Ondaatje might be best known for his lush epic The English Patient, but the Booker Prize-winner is also a well-published poet. The Collected Works of Billy the Kid: Left-Handed Poems, which traces the life of Billy the Kid through verse, is perhaps his most famous collection.
Walker is an activist, womanist, total badass, and poet. Her novel The Color Purple is widely acclaimed and influential, but her poetry is just as moving. Walker's latest volume, the brilliantly-titled Hard Times Require Furious Dancing, was released in 2010.
Banks’s novel The Sweet Hereafter is beautiful enough to be considered poetry (seriously, read it if you haven’t) but he has two poetry collections under his belt, too, both winterishly-titled: Waiting to Freeze and Snow.
As one of Canada’s most prolific and well-respected writers, Atwood has won accolades and devotees for novels like The Handmaid’s Tale, but she has written as many poetry books as she has novels.
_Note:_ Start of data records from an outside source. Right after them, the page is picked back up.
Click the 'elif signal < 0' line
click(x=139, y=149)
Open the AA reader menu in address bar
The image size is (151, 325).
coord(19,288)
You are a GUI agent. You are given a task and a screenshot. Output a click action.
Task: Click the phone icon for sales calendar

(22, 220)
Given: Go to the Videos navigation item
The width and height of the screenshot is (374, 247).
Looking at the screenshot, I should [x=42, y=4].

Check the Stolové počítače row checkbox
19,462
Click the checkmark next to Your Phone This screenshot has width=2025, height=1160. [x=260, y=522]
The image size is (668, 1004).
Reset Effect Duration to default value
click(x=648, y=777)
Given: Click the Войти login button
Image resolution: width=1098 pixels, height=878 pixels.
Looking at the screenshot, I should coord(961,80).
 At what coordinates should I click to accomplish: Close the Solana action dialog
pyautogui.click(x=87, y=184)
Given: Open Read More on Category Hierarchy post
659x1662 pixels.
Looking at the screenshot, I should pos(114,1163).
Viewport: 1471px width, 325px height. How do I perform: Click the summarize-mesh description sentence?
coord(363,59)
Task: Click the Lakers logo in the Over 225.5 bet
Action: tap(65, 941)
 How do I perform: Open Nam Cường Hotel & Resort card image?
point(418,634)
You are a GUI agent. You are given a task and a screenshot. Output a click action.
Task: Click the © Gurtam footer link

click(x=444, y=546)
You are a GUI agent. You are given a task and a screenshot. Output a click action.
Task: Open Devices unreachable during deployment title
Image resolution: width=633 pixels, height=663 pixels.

Admirers and newcomers to her work should pick up her 1961 volume Double Persephone.
Aside from winning the Pulitzer (twice!) for his Rabbit novel series, Updike also published nine poetry collections in his lifetime. Fans of his frank approach to sex will dig his salacious poem “Cunts: Upon Receiving The Swingers Life Club Membership Solicitation.”
If Lolita tops your favorites list (no judgments), track down Nabokov’s poem “Lilith” (from Poems and Problems) whose focus on the sexuality of a young girl is widely considered to be a precursor to his highly controversial and popular novel.
Sure, Moby Dick is impressive and all, but Melville is responsible for Clarel, an epic poem (18,000 lines) that’s longer than both The Iliad and Paradise Lost. Privately, he wrote much more poetry than he did fiction, but his talents as a poet were largely overlooked in his lifetime.
Her novel Fear of Flying is a pillar of feminism’s second wave, and Jong’s poetry is an extension of that movement’s values. Her poem “Nursing You" is guaranteed to bring your feminist fever to the surface, with lines like “I am the second daughter / of a second daughter / of a second daughter, / but you shall be the first. / You shall see the phrase / 'second sex' / only in puzzlement, / wondering how anyone, / except a madman, / could call you 'second' / when you are so splendidly / first."